- DATA EXTRACT
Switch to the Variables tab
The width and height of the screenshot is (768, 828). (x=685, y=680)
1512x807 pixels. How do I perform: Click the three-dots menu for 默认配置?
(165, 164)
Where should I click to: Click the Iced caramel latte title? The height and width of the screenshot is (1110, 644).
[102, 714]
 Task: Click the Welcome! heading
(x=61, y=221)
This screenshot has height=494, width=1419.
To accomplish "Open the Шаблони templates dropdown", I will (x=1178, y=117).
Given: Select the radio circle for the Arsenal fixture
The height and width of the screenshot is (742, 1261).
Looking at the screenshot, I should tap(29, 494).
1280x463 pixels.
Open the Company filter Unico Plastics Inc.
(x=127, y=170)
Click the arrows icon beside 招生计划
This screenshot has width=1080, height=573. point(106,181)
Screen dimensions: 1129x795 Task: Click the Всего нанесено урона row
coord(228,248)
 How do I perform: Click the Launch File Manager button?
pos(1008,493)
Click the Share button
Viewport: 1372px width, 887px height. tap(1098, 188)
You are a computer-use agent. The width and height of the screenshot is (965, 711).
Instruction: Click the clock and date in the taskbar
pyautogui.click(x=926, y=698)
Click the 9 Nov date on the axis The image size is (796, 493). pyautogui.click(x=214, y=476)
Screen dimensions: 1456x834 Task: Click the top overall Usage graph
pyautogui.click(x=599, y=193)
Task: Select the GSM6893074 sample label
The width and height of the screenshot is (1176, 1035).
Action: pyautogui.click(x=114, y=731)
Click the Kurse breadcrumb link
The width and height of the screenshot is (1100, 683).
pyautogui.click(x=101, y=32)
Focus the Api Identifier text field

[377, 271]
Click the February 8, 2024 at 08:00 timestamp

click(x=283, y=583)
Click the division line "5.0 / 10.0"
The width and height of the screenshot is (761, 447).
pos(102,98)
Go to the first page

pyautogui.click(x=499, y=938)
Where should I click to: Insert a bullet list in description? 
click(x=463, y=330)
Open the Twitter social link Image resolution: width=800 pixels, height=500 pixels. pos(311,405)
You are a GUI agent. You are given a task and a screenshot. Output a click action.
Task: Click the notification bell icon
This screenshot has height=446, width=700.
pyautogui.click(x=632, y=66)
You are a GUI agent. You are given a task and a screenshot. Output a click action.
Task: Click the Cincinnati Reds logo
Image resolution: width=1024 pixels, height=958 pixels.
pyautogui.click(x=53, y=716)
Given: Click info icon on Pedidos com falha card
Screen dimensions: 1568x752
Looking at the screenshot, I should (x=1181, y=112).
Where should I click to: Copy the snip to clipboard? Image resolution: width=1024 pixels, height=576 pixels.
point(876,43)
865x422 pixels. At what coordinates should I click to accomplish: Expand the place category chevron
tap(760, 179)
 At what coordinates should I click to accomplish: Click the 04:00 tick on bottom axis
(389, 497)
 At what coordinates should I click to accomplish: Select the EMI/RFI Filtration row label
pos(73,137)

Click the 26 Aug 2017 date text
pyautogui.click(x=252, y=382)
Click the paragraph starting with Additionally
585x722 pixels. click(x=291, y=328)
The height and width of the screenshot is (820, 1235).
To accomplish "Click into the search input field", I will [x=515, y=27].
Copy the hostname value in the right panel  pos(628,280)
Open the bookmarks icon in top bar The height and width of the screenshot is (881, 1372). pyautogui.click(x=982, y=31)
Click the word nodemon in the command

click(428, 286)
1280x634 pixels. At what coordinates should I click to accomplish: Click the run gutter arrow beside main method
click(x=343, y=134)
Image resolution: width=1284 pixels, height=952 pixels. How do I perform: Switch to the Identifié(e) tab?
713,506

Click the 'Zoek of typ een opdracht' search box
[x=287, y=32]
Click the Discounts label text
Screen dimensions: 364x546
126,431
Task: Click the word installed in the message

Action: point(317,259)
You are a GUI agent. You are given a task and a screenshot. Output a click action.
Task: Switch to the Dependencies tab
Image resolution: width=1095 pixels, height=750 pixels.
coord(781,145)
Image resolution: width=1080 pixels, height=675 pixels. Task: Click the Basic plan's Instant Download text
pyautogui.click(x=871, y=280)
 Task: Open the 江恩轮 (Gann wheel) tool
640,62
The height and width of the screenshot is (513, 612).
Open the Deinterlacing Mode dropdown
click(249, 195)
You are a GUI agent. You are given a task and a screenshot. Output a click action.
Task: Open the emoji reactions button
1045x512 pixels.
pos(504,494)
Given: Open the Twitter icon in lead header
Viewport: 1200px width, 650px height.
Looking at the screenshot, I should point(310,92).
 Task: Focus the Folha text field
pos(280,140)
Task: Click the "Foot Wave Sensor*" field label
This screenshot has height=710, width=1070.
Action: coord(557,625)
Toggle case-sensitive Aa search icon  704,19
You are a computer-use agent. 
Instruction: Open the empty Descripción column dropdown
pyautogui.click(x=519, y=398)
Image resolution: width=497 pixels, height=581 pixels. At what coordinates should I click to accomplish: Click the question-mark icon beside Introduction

- ASSIGNMENT
Working from the data above, extract solely the lines from the one containing "This screenshot has height=446, width=700." through the one containing "Given: Click info", exactly as they appear, both included.

- OUTPUT OF THE TASK
This screenshot has height=446, width=700.
pyautogui.click(x=632, y=66)
You are a GUI agent. You are given a task and a screenshot. Output a click action.
Task: Click the Cincinnati Reds logo
Image resolution: width=1024 pixels, height=958 pixels.
pyautogui.click(x=53, y=716)
Given: Click info icon on Pedidos com falha card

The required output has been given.